Утро выдалось неожиданно солнечным и свежим — будто погода извинялась за выпавшую вчера хмарь.
Дождевые капли ещё не просохли с балконного карниза и, словно сытые голуби, тяжелели и, не торопясь, срывались вниз, чтобы бухнуться на макушку какому-нибудь особенно невезучему прохожему. А настоящие птицы тем временем где-то затихарились, несмело подпевая только-только разогревающему мир солнцу.
Причин выходить из дома у меня не было — Витька вызвался сам идти в магазин. Но и причин стоять на балконе и смотреть на ленивую улицу у меня не было тоже, поэтому что я решила поразмяться. Заскочила обратно в квартиру и поспешила в коридор — пол всё это время весело скрипел подо мной, словно подгоняя. В коридоре оставалось только впрыгнуть в кроссовки, держась за растянутые уже язычки, и хлопнуть дверным замком, чтобы не выпускать воров.

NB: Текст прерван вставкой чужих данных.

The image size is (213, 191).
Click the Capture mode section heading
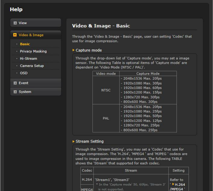[x=89, y=50]
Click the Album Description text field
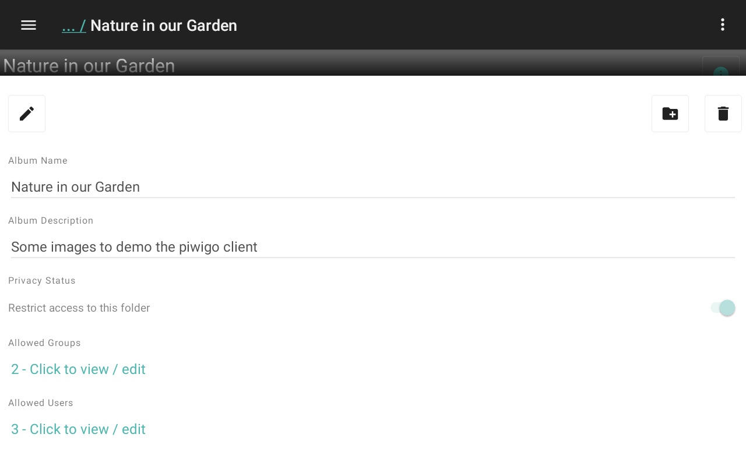 373,247
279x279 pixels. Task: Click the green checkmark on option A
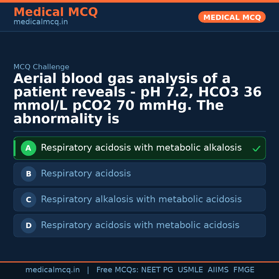tap(256, 149)
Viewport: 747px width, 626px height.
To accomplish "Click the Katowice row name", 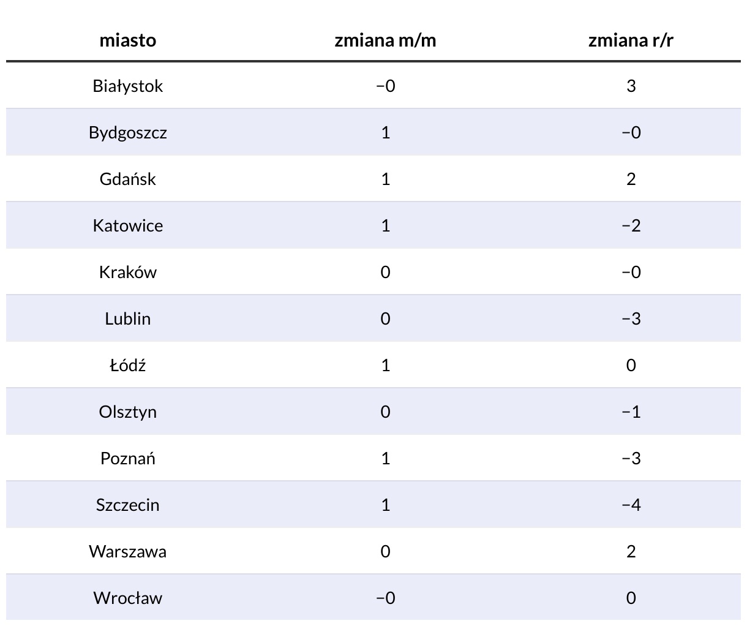I will point(128,225).
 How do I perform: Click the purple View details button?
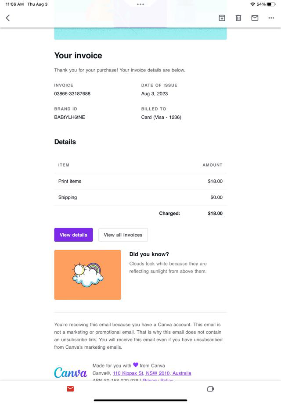click(73, 235)
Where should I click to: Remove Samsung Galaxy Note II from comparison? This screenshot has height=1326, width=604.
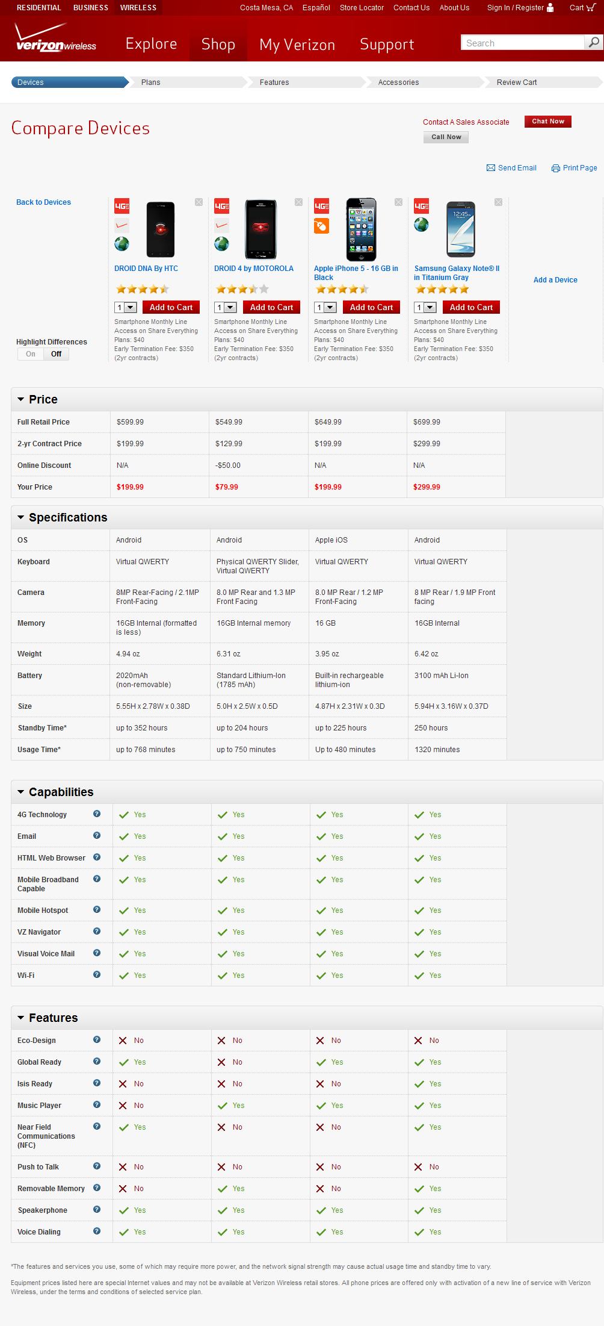498,202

Лестницы преодолеваются мной быстро и без лифта, и подъездную дверь можно толкнуть с разбега — главное, не забыть жамкнуть открывающую кнопку.
На улице сильно чувствуется последождевая сырость, так что мои голые лодыжки сразу идут мурашками. Чтобы разогнать их, я ускоряю шаг, и ныряю за кирпичный угол дома.

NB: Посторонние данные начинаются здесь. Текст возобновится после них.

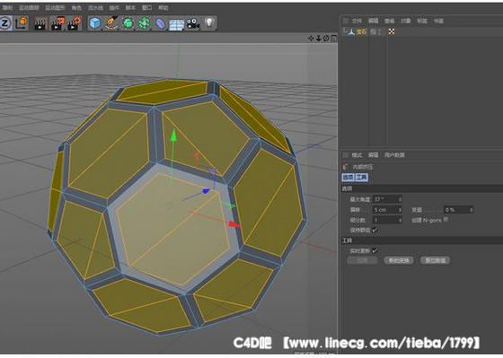
Task: Uncheck the 实时更新 checkbox
Action: click(375, 250)
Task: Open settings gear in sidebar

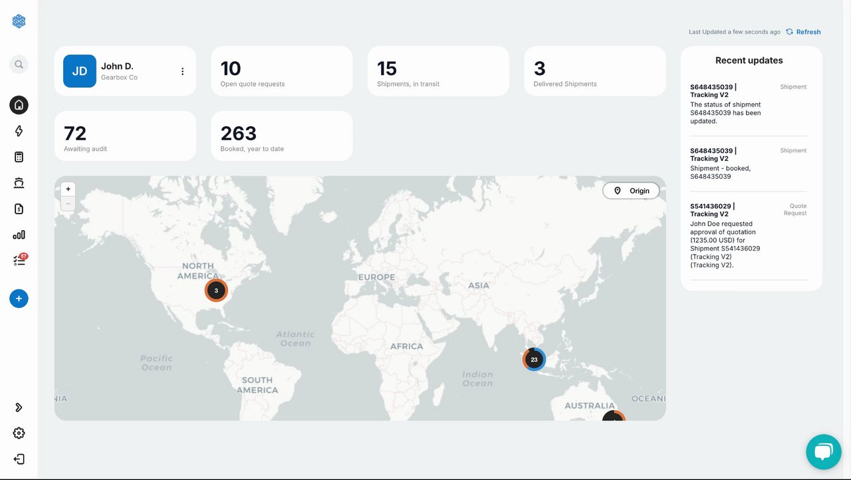Action: (19, 433)
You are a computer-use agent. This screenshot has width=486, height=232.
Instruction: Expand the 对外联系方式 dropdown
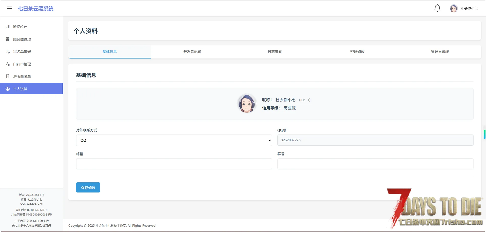click(x=174, y=140)
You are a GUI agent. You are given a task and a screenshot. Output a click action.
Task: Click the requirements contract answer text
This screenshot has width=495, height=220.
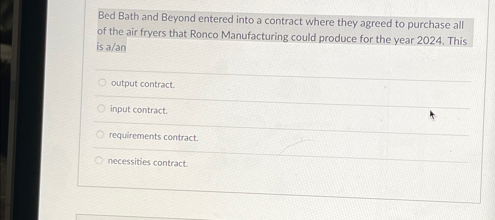click(153, 137)
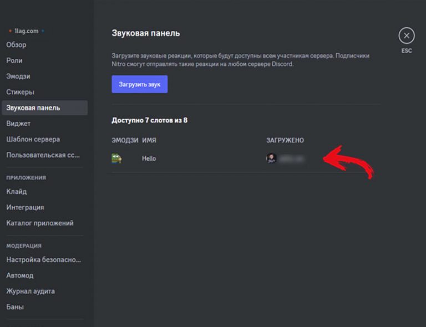This screenshot has height=327, width=426.
Task: Go to the Эмодзи section
Action: pyautogui.click(x=18, y=76)
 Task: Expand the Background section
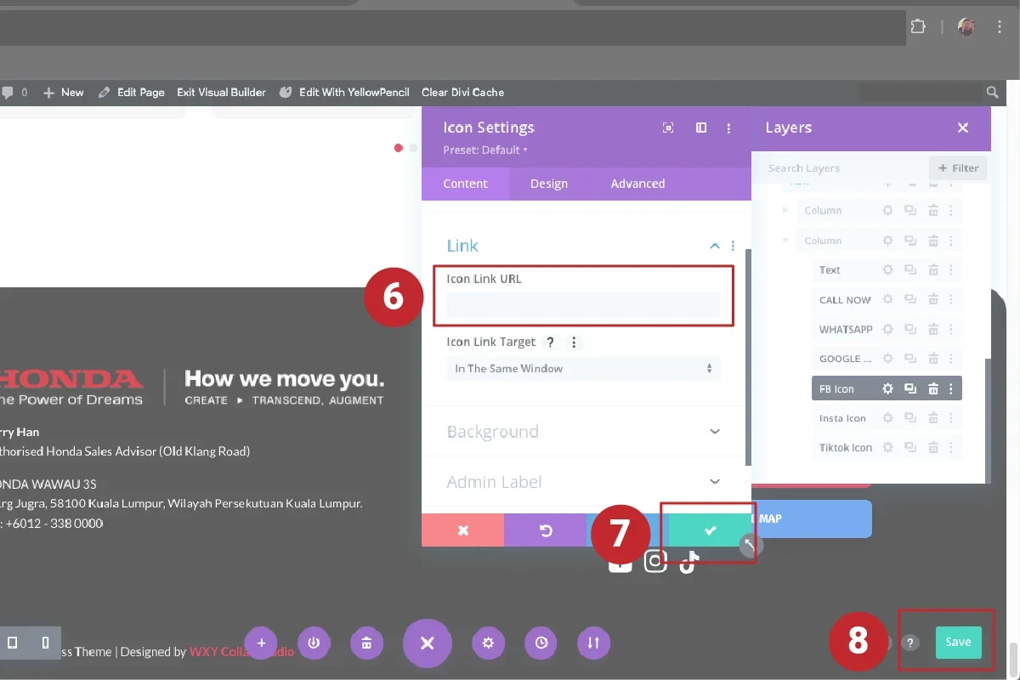(583, 432)
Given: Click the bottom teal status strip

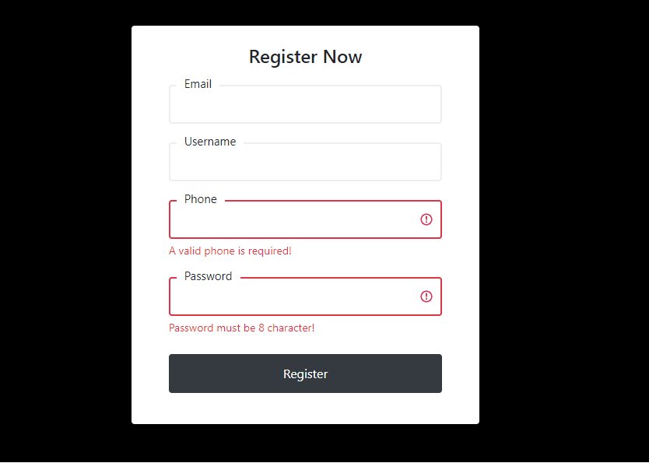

И почти сразу торможу, словно натыкаюсь на искусственную преграду. Впрочем, преграда эта самая настоящая — просто не совсем буквальная.
За поворотом всегда была небольшая цветочная клумба. Сейчас для декора ей приделали лебедей из крашеных шин. За лебедями стоит Витька. И не один. Против него — Ленка.
Она делает вид, что ничего особенного не произошло. Она симпатичная, но делает вид, что об этом не знает. И ведёт себя как всякая девушка, которой нравится парень — весело кокетничает и бросает многозначительные взгляды. Но для меня она сейчас тупо выламывается и смотрится противным чучелом с пережжёнными волосами. Радует, что хотя бы Витька не распушает перед ней перья в ответ, а скромно стоит и смотрит на неё со сдержанной вежливостью. Хоть меня ещё и не видит.
Я преодолеваю желание кинуться на Ленку прямо через белёного гуся, а всё-таки, как нормальный человек, обхожу клумбу. Пусть и тороплюсь гораздо сильнее, чем стоило бы.
— Привет! — самым радостным образом, на который сейчас способна, здороваюсь я с Ленкой.
Специально подхожу со стороны Витька, чтобы с ходу закинуть ему руку через плечо. И не просто по-дружески, а очень даже привлекаясь к парню с боку.
Ленку моё появление поначалу совсем не смущает, но как только мой локоть сгибается возле Витькиной шеи, на её лице мелькает что-то вроде замешательства. Которое, впрочем, быстро рассеивается внутренним анализом — ведь закидывают руки на плечи и просто друзьям.
— Как дела? Давно не виделись! — продолжаю щебетать я, лучась перед Ленкой от радости.
Как только она начинает отвечать что-то вежливое, я наношу ей решительный удар.
Целую Витьку прямо в щёку — и не коротко, а вполне себе ощутимо. Боковым зрением чувствуя, как лезут на лоб Ленкины глаза.
— Я тебя уже заждалась, — это я уже немного капризно обращаюсь к Витьке, чтобы Ленка потом не могла убедить себя, что ей просто показалось. — Хочешь, чтобы я с голоду померла?
Шутливо трескаю его ребром ладони по затылку, не обращая внимания на Ленку и коротко касаюсь щекой его удобно подставленного плеча.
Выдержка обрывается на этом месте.